I wish the CoP would support all parents by making applications to this court easier for them. Instead a parent faces a charge of over £3,000 to make an application while a Social Worker pays nothing. This encourages a long wait to resolve an issue for a person with LD at CoP because of waiting for the SW to get into court so you don’t have to pay any application fees.
Why the report on Systems Generated Trauma is so important
‘Systems Generated Trauma’ is important because my son was traumatised being sectioned for 19 months during which time £3,500 a week was spent on his care at a hospital that damaged him as he lost skills. The experience set him so back so far in his life skills that he is still highly anxious 13 years later.
SGT is important because social workers and their line managers have no idea about the trauma they can inflict on a parent by making decisions that do not include all the family by using a Mental Health Act which only informs the eldest family member. Even though I am the birth mother no one informed me my son was sectioned it came as a terrible shock that I heard he was suddenly in a mental home, where I did not even know for 24 hours.
One SW from CLDT was particularly traumatising because she said her Social Work did not have to follow my son’s hospital psychiatrist’s service specifications for his hospital discharge. My son was discharged to a group care home but it did not meet the psychiatrists advice for a quiet, small and low stimulation environment. After 5 years in this group care home he was miserable, he stopped wanting to go out (as he was prevented at first from joining outings with other residents) and he was kept in a day room that was the size of a cupboard. He appeared locked into a very unhappy lifestyle until he came home for a weekend and refused to leave our home. It was traumatic work keeping him home and safe with the help of the Police since the care home had recently had 3 safeguardings within a six month period.
Social workers on the case for my son have been unaware of causing trauma and cruel during the sectioning of my son which traumatised us both in 2010.
The CLDT psychologist visited my son 3 times at a care home before he was sectioned to see if she could help with the placement failing him at 18 years. But as he still did not get out of bed and dress on her third visit she never saw him. This type of CLDT psychological support is ridiculous why did she not find a male colleague to support this case or ask a male carer/CLDT nurse to chaperon her? My son is autistic and DS she could have helped advise a transfer to another placement so my son might not have become sectioned.
Ridiculous to have a CLDT psychologist behave like this and add to the family’s trauma.
One piece of advice to public service leaders
Please LISTEN to those of us that use the public services.
Please listen, leaders of public services – there have been campaigns before, since Winterbourne 2010, asking public service leaders to not fund these sectioning and traumatising hospitals that restrain, lock people away and damage them in the process of so called treating them.

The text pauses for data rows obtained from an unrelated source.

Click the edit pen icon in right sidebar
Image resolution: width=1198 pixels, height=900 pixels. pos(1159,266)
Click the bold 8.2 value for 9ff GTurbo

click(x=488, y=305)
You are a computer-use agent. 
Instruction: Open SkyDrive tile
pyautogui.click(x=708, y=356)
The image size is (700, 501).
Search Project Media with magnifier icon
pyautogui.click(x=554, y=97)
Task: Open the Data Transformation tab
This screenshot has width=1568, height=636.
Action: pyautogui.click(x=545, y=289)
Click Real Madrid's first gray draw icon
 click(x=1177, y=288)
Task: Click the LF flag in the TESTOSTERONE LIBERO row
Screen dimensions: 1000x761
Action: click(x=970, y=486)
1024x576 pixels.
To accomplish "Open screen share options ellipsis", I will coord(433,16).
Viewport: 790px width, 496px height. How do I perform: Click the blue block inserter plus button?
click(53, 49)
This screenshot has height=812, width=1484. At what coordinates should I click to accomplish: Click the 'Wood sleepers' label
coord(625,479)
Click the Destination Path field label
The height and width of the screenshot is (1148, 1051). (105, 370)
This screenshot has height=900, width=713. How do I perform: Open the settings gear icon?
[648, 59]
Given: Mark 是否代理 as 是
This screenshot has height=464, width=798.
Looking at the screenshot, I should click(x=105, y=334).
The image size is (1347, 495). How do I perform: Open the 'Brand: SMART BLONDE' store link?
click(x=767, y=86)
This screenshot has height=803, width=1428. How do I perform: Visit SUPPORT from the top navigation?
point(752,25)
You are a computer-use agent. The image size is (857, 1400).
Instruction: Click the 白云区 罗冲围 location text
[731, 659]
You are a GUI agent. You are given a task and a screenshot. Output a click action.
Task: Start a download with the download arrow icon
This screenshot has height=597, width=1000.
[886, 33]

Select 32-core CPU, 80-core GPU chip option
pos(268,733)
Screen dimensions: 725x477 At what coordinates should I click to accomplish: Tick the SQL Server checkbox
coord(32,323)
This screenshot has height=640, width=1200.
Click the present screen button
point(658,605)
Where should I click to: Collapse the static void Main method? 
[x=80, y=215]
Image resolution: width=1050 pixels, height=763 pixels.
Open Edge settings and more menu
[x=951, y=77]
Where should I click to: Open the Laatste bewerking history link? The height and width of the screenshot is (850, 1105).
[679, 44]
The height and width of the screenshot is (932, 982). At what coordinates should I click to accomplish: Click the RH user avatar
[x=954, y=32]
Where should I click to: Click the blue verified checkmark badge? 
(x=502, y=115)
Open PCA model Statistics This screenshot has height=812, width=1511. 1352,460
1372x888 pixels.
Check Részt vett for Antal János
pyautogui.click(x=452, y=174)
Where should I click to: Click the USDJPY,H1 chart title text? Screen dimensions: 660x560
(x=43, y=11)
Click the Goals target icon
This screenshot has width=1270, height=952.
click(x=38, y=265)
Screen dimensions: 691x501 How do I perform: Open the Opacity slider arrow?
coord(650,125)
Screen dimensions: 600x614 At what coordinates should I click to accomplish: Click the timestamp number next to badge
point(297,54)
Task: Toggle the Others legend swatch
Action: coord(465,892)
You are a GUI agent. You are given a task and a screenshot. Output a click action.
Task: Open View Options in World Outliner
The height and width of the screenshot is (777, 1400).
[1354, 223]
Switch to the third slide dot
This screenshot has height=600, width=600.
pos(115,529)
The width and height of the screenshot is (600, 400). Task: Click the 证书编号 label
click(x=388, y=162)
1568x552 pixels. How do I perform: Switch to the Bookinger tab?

There is a type of expensive hospital that simply abuses an autistic person. They are put into an over bright lighted environment as a light sensitive person and then told they are a difficult person/mental case while being blamed for their responses.
LISTEN they are not neurotypical like the other patients because they have a diagnosis of autism that requires professionals to adjust to.
Autistic people might have severe auditory processing but be sent to a noisy hospital with music blaring from the speakers and then labelled as difficult and non co operative to the point of restraint and isolation. My son has a phobia for showers but he was forced to have them in hospital as there were no other facilities considered for washing him. He was restrained to a padded lounger on wheels and pushed under a shower to be washed. I believe this would have terrified him.